◆ Okuma Parçası
•••••
Bu süreçte en dikkat çekici unsurlardan biri, Kemal Kılıçdaroğlu’nun adaylıktan vazgeçmesi gerektiği yönündeki argümanların niteliği ve mezhepçi tonlarıdır. Bu bağlamda, ilgili dönemde gündeme gelen “seçilebilir aday” tartışması özellikle çarpıcıdır. Her ne kadar bu ifade ilk olarak, AKP’ye muhalif partileri bir araya getiren Altılı Masa’nın ikinci büyük ortağı olan milliyetçi çizgideki İYİ Parti üyeleri tarafından kullanılmış olsa da, ifadenin arkasında yatan Sünni mezhepçi hassasiyeti açıkça dile getiren ilk kişinin, CHP’nin solunda konumlanan Türkiye İşçi Partisi milletvekili Ahmet Şık olması dikkat çekicidir. Şık’ın, “Kemal Kılıçdaroğlu’nun Alevi olmasının Türkiye toplumu ve siyaseti için bir mesele olduğunu kavrayarak hareket etmesi gerektiğini düşünüyorum” şeklindeki ifadesi, onu cumhurbaşkanlığı adaylığından feragat etmeye ikna etmeye yönelik bir çağrıydı. Bu açıklamanın, Türkiye’de kendini alternatif bir medya platformu olarak konumlandıran ve sol-liberal tandansıyla bilinen Medyascope’ta yapılmış olması da ayrıca not edilmeye değerdir.

İlginçtir ki, muhalif kesimden Ahmet Şık’ın bu sözlerine ne gereken ciddiyette ve ideolojik tutarlılıkta ne de yeterli yaygınlıkta bir eleştiri gelmemiştir. Aksine, Şık’ın ifadeleri çoğu zaman muhalif çevrelerce masumane bir durum tespiti olarak aklanmaya, hatta savunulmaya çalışılmıştır. Oysa bu sözler, ülkede Sünni üstünlüğüne dayalı, içselleştirilmiş mezhepçi bir sosyo-dinsel hiyerarşinin varlığını yalnızca itiraf etmekle kalmıyor, aynı zamanda onu normalleştiriyordu. Zira bu ve benzeri arümanlar mezhepçi tavrın mücadele edilmesi gereken bir sorun, değil kabul edilmesi gereken bir gerçeklik olduğu önermesini içeriyordu. Bu bakış açısıyla değerlendirildiğinde, söz konusu yaklaşım; bir toplumdaki yaygın ırkçılığı gerekçe göstererek siyahi bir adaya ya da mizojiniyi gerekçe göstererek kadın bir adaya karşı çıkmaktan farksızdır. Oysa Ahmet Şık gibi kendini solda konumlandıran kişilerin taşıyıcısı olduklarını iddia ettikleri ilerici siyasetin, tanımı gereği, bu tür eşitsizlikleri “halk henüz hazır değil” gibi gerekçelerle olağanlaştırmak ya da onlara teslim olmakla değil, toplumu bu eşitsizlikleri aşacak biçimde dönüştürmeyi hedeflemekle mükellef olduğunun altını çizmek gerekir.
•••••
◆ Çalışma Yönergeleri
- A) Okuma parçasına göre Ahmet Şık'ın Kılıçdaroğlu'nun Alevi olmasıyla ilgili açıklaması hangi platformda yapıldı?
- B) Lütfen okuma parçasında adı geçen bütün siyasi partileri sıralayın.
•••••
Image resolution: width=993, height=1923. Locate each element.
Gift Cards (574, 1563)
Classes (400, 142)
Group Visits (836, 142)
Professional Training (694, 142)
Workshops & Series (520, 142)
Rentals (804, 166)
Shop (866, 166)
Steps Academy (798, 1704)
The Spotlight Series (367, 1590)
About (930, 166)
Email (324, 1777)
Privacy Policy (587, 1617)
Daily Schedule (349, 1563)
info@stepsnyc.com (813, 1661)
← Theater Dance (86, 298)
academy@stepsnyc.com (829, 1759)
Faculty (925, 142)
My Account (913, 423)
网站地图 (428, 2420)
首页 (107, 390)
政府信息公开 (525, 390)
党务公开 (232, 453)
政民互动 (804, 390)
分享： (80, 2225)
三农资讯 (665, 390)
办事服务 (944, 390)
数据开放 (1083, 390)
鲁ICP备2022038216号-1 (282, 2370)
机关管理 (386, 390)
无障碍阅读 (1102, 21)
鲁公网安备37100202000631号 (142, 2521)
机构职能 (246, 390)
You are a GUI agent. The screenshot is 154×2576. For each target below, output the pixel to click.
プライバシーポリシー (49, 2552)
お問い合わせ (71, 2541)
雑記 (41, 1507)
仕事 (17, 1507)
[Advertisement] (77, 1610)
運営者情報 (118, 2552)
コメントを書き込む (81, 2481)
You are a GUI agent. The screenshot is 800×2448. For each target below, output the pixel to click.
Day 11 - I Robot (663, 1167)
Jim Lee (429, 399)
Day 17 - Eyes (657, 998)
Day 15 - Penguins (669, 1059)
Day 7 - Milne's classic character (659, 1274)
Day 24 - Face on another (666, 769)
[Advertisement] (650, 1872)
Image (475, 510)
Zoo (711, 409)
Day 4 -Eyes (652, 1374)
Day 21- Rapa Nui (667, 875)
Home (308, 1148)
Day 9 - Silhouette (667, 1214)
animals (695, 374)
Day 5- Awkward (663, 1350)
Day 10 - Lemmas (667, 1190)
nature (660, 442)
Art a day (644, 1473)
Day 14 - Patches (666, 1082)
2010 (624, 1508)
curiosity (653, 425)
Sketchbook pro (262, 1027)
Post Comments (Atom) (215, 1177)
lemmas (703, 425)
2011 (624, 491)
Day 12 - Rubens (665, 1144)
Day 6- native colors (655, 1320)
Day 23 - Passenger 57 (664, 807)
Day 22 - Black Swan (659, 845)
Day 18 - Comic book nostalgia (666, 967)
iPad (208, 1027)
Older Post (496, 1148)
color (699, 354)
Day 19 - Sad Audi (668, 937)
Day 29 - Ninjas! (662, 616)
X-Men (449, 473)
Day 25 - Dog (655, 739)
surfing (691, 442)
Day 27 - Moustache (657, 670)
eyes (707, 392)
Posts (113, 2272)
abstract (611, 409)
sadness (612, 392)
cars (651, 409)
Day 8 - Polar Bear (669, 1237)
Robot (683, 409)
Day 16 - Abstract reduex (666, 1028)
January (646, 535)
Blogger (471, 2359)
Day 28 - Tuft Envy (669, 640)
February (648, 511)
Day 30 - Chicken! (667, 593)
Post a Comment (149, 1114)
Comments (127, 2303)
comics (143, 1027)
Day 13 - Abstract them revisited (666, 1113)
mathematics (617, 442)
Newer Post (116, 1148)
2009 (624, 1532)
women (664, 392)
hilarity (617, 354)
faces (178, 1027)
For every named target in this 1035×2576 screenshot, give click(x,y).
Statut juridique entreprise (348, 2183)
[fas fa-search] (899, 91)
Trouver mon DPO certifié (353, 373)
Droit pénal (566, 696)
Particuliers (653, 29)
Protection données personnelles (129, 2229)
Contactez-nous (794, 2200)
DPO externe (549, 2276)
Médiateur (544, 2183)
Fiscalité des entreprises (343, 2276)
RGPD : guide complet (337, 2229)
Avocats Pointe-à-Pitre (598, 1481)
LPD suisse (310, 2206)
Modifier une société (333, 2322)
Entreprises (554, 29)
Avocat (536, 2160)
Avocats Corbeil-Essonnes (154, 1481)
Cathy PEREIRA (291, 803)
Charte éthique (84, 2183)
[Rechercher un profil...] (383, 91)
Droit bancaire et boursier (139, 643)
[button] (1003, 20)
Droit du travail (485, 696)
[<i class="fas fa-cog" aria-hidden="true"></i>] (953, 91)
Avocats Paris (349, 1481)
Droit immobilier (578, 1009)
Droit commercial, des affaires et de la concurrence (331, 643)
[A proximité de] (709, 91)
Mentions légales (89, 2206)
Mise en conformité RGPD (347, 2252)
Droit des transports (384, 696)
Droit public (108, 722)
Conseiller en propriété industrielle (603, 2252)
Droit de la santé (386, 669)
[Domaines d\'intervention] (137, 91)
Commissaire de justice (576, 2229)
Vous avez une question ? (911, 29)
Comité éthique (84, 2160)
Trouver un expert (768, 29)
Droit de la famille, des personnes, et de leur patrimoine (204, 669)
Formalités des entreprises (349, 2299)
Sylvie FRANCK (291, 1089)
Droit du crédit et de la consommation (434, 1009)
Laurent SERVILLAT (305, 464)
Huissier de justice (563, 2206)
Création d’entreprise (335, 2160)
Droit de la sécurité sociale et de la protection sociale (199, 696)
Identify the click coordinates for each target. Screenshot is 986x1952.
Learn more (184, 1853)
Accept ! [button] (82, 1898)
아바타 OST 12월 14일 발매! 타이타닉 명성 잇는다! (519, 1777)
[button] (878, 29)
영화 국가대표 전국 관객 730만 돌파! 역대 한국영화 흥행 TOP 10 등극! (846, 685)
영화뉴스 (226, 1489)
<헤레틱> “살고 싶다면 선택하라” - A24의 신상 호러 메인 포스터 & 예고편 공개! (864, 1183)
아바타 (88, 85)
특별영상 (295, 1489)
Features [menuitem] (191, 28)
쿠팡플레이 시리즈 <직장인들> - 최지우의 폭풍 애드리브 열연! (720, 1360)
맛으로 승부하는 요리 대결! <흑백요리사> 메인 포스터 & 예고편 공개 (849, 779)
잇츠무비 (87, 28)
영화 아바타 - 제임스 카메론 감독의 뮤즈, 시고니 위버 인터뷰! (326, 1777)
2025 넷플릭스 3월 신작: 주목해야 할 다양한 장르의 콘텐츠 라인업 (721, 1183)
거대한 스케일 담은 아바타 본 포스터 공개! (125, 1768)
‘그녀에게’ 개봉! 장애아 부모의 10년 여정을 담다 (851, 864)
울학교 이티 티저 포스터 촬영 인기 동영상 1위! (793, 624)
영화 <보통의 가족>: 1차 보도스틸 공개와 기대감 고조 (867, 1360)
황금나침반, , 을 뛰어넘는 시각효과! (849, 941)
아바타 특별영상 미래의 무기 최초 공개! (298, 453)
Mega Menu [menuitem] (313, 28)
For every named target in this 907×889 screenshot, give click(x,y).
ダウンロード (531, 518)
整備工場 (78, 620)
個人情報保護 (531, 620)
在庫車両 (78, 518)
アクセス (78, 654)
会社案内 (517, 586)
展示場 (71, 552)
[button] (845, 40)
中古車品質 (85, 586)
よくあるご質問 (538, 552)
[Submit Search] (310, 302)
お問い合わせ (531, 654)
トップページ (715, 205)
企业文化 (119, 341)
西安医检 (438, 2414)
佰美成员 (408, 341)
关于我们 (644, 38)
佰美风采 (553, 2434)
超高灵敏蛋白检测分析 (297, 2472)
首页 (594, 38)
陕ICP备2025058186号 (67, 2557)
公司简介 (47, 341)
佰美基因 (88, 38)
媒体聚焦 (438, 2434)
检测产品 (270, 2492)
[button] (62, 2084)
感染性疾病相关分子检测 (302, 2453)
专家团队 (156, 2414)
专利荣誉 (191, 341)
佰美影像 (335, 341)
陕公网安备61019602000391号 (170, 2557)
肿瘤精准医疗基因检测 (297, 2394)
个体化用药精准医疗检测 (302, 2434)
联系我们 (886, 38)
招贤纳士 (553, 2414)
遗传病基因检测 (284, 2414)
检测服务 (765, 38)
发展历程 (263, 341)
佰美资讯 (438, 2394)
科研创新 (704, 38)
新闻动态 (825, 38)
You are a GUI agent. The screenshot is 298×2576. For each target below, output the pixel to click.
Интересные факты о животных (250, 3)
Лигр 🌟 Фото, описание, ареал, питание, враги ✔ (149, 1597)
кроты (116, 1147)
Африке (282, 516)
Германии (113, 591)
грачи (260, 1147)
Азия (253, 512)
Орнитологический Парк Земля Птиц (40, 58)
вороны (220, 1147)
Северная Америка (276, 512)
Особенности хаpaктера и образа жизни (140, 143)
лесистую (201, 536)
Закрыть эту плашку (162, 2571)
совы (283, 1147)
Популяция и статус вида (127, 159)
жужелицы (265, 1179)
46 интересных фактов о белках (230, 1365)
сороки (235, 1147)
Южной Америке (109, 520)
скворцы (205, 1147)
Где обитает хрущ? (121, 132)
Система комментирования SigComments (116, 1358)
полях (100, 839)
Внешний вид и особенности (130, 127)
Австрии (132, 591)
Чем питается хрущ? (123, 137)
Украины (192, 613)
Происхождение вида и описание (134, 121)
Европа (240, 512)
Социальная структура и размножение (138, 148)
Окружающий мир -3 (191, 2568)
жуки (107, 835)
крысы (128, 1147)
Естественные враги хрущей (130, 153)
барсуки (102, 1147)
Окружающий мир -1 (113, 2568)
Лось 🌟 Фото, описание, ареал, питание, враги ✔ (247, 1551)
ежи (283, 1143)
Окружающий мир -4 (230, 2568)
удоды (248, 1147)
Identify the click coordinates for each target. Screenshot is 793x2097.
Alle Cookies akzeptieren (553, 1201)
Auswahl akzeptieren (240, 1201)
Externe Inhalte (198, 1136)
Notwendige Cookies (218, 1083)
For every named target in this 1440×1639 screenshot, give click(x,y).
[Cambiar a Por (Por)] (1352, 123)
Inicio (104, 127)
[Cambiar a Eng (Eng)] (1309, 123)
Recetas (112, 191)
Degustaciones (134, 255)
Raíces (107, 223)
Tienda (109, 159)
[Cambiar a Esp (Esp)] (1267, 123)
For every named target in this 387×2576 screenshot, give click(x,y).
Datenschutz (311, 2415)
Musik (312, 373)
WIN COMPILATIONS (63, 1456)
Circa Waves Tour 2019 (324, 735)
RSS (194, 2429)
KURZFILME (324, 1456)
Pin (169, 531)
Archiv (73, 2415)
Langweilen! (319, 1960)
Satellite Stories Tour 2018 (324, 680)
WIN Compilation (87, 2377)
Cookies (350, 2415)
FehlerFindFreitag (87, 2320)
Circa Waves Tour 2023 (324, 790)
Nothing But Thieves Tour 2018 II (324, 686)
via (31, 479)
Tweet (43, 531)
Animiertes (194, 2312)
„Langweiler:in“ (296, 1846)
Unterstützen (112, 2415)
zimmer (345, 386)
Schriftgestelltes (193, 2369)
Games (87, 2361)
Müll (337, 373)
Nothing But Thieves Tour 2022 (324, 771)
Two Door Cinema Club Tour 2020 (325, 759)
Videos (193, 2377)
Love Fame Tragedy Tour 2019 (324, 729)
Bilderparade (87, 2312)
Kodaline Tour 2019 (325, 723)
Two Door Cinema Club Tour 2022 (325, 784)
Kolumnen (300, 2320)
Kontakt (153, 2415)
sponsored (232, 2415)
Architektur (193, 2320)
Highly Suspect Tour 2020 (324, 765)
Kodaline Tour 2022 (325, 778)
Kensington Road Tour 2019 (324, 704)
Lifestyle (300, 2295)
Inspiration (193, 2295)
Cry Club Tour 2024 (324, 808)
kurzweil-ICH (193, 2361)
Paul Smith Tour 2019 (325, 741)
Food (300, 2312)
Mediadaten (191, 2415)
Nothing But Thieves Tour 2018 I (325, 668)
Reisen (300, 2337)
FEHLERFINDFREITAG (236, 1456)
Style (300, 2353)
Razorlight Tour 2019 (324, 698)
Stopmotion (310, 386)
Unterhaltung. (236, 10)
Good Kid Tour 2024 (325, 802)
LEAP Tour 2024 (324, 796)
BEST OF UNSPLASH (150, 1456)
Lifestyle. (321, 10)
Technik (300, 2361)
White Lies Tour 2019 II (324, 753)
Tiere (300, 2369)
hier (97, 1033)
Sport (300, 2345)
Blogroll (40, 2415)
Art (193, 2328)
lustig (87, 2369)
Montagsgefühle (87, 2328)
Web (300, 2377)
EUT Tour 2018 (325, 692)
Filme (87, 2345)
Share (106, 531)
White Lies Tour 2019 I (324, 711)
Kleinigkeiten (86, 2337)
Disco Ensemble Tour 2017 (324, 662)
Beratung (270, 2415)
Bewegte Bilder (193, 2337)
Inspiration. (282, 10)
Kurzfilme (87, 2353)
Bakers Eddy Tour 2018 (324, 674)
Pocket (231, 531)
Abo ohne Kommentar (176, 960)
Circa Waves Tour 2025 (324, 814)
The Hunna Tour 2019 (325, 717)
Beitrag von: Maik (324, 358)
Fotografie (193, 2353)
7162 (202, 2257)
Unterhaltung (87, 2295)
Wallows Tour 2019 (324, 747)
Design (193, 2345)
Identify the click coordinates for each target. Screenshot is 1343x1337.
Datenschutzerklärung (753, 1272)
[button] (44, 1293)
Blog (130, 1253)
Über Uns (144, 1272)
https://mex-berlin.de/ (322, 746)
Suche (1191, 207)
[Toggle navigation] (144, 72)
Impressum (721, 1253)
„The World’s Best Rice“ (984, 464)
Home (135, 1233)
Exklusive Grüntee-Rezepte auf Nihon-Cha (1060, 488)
•••••
◆ Çözümler
- A) Medyascope'ta.

- B) AKP, İYİ Parti, CHP, Türkiye İşçi Partisi